Pour la Societé des Médecins Bibliphiles (1924). The first modern reprinting of this controversial "psychological" novel that appeared originally in 1826 under odd circumstances. The authorship of the novel, which many believe has homosexual undertones, was disputed for many years and for a while was attributed to Duchesse Claire de Duras. A very nice copy in wrappers, One of 130 copies on Rives (this is example #11). Uncommon in any edition.
Londres: Siegle, Hill & Co. (1909). 34pp. A quite uncommon collection of homoerotic poetry printed in England, but distributed by Messein in France. The collection includes a number of erotic poems, including 'Adolescents", "Corydon", "l'Éphèbe" and "Sonnet pour un Androgyne". An attractive publication with a Beardsley-esque frontispiece of a faun's head and decorative covers. The author died quite young in a bus accident, but produced several similar collections and contributed to Pan: Revue Libre and Mercure de France. The introductory poem is by Paul Roba, a poet to whom the collection is dedicated. Very good in wrappers. e: Albert Messein succ. Paris), Undated (1909) (12.8x15.5cm. - circa) 34pp. Brooch. Pink cover. First dish decorated with an Art Nouveau floral frame. "Decadentist" frontispiece representing a head of fauna in a taste close to the rare Viennese Secession ORIGINAL EDITION printed on Holland paper. These sonnets “proceed from inclinations analogous to those of a Jacques by Adelsward Fersen and elegant homosexuals among whom Jean Cocteau made his debut” (ref. - “Dictionary of erotic works” 444). This collection is dedicated to the Belgian poet Paul Roba, who signs the initial sonnet. Francis Latouche died at the age of 28 in a bus accident when he left Henry Durand-Davray's home (translator and close friend of Wilde), of whom he was the secretary.
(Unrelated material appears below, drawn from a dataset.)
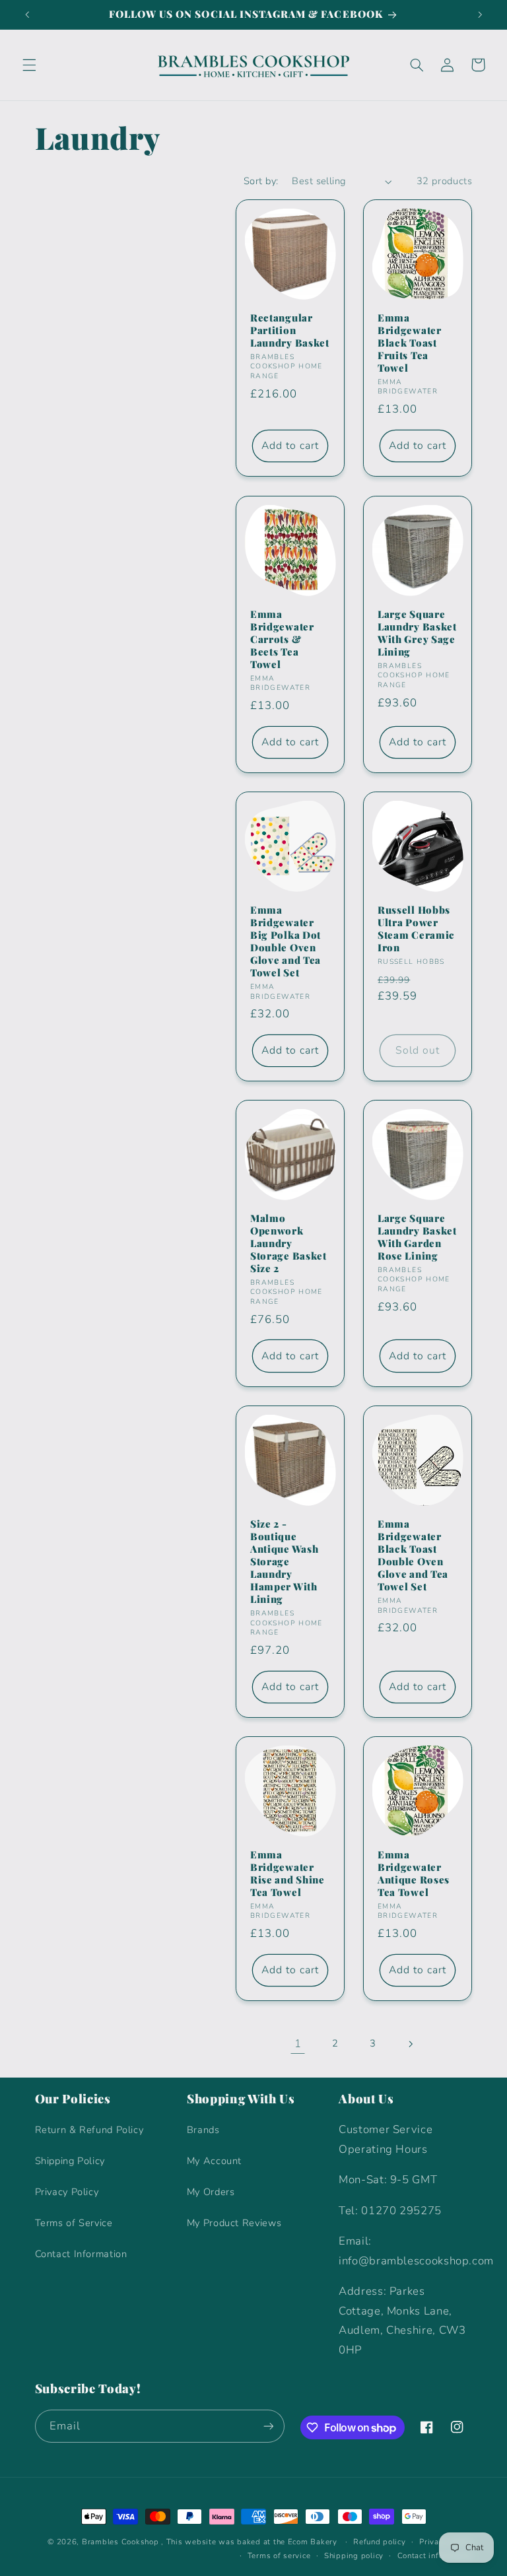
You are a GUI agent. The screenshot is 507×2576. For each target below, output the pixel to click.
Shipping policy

Jacques Adelswärd-Fersen paid tribute to him in the review Pan, in 1913. Jacques Vaché (one of the inspirers of Surrealism) liked to evoke the tragic fate of Paul Roba (strangled around the age of 20) and Francis Latouche, whom he welcomed the "stanzas of a raucous paganism.
Elysium Press (1999). Soft cover. A previously unpublished work in which the author constructs a compelling tale of two boys, escorted by their mother and their cousin, and the hidden emotions that guide them on their journey through the Swiss Alps. One of 100 copies bound in marbled paper wrappers. There is also a harbound edition of 75 copies available (bound in wool flannel) @ 150.
Paris: Union des Bibliophiles (1888). 230pp. Uncommon novel of decadence and homosexuality, which earned the author (also the publisher) a year in prison and a fine of 2,000 francs for violating public morals. . Rose 1884; Pia, p.505-507, Kearney 704. Very good in original wrappers, light wear to spine and covers. Quite rare.